Adams sustained a season-ending knee injury in the season opener against Northern Colorado in 2008. In 2010, Adams served as team captain, and led the team with 36 catches for 244 yards.

===Statistics===

| Season | Team | Goames |  | Receiving |  |  |  |  |
| GP | GS | Rec | Yds | Avg | Lng | TD |
| 2006 | Purdue | 8 | 1 | 6 | 58 | 9.7 | 25 | 1 |
| 2007 | Purdue | 13 | 1 | 8 | 109 | 13.6 | 28 | 2 |
| 2008 | Purdue | 1 | 1 | 0 | 0 | 0.0 | 0 | 0 |
| 2009 | Purdue | 12 | 12 | 29 | 249 | 8.6 | 23 | 0 |
| 2010 | Purdue | 12 | 12 | 36 | 244 | 6.8 | 19 | 0 |
| Career |  | 46 | 27 | 79 | 660 | 8.4 | 28 | 3 |

==Professional career==
===Pre-draft===
Prior to the 2011 NFL draft, Adams was projected to be undrafted by NFLDraftScout.com. He was rated as the twentieth-best tight end in the draft. Adams wasn't invited to the 2011 NFL Scouting Combine in Indianapolis, but he was able to showcase his talents during Purdue's annual Pro Day.

Pre-draft measurables
| Height | Weight | 40-yard dash | 10-yard split | 20-yard split | 20-yard shuttle | Three-cone drill | Vertical jump | Broad jump | Bench press |
| 6 ft 4.6 in (1.95 m) | 257 lb (117 kg) | 4.83 s | 1.59 s | 2.69 s | 4.35 s | 7.10 s | 33 in (0.84 m) | 10 ft 02 in (3.10 m) | 24 reps |
All values from 2011 Purdue Pro Day

===Chicago Bears===
Adams was signed by the Bears as an undrafted free agent on July 26, 2011. He was released on September 2, 2013. On September 3, Adams was brought back by the Bears. He was released again on September 9, 2013.

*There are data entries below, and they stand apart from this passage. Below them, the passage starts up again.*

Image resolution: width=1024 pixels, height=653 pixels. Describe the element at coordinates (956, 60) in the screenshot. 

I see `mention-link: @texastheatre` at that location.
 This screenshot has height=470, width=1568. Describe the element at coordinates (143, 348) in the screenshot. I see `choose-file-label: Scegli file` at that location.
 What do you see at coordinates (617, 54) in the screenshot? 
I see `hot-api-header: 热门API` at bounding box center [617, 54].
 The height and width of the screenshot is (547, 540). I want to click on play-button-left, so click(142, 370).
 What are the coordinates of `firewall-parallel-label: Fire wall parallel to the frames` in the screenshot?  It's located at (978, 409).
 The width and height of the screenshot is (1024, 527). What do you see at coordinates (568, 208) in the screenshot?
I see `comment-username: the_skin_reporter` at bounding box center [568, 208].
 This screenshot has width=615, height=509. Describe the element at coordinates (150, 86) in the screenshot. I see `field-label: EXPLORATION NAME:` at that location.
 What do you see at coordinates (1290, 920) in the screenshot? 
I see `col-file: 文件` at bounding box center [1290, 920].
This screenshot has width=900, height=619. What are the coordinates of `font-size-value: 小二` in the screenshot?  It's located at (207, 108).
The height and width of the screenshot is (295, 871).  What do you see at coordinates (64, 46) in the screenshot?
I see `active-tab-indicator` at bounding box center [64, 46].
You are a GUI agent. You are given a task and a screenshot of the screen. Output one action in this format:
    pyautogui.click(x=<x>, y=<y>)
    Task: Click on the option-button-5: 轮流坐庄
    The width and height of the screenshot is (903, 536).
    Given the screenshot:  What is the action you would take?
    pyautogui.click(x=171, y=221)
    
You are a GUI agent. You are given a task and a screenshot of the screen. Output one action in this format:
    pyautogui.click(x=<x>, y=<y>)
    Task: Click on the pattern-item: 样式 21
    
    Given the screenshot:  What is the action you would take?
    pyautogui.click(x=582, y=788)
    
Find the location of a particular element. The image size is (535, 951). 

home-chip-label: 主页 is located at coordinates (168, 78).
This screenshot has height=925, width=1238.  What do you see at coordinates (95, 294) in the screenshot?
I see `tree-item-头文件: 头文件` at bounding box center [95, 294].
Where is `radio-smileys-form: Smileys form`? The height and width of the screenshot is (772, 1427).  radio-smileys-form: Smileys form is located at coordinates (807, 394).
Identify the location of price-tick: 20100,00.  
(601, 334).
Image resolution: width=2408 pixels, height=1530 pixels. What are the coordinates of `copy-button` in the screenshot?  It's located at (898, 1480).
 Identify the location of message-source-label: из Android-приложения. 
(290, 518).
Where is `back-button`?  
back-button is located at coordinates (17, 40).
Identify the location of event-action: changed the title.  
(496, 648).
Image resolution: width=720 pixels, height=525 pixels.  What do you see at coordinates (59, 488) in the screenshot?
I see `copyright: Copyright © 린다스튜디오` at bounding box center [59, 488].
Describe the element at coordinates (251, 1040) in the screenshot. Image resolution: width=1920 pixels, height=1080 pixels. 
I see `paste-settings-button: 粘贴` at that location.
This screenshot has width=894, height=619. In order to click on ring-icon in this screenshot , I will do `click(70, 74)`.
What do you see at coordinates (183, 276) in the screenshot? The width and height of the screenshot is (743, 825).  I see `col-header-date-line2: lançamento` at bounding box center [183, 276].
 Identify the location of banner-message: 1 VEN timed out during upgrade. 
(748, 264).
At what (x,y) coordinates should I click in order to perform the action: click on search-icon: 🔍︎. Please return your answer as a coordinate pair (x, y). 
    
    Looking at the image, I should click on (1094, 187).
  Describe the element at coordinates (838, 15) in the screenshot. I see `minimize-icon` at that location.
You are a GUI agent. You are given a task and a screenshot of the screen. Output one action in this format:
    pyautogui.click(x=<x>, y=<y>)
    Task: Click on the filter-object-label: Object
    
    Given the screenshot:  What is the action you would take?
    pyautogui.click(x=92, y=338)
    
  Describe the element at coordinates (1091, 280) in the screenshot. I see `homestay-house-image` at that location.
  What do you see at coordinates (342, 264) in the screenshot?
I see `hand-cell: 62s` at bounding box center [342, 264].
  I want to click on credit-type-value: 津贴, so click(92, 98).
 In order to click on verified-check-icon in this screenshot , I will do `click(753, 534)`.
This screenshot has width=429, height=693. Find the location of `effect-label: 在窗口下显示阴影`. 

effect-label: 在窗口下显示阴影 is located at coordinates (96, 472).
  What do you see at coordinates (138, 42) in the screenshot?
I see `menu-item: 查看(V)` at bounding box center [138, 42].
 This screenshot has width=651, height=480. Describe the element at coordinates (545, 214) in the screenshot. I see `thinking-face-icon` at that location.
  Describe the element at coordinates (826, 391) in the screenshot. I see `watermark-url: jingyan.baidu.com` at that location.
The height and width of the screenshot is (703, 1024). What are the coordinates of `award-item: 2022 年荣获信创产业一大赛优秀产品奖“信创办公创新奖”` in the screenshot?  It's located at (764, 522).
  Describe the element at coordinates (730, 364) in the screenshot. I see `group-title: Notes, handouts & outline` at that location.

===Tampa Bay Buccaneers===
On November 27, 2013, Adams was signed by the Tampa Bay Buccaneers.

==Personal life==
Adams, a devout Christian, is a member of the Ephraim Orphan Project, an organization that provides aid to orphans in Haiti. In May 2012, Adams made a visit to the country to build a security fence as part of the construction of an orphanage, along with conducting sports camps and donating goods to other orphanages, his fifth visit. During his time at Purdue, he made three trips to Haiti as a member of the Fellowship of Christian Athletes, including a visit in February 2012.

"My first time there in 2008 I accepted Christ as my savior and became a Christian, which was a great moment for me. When I was down there I saw the poverty in Haiti, and the Bible calls us to help those who are poor, who are impoverished and who are struggling."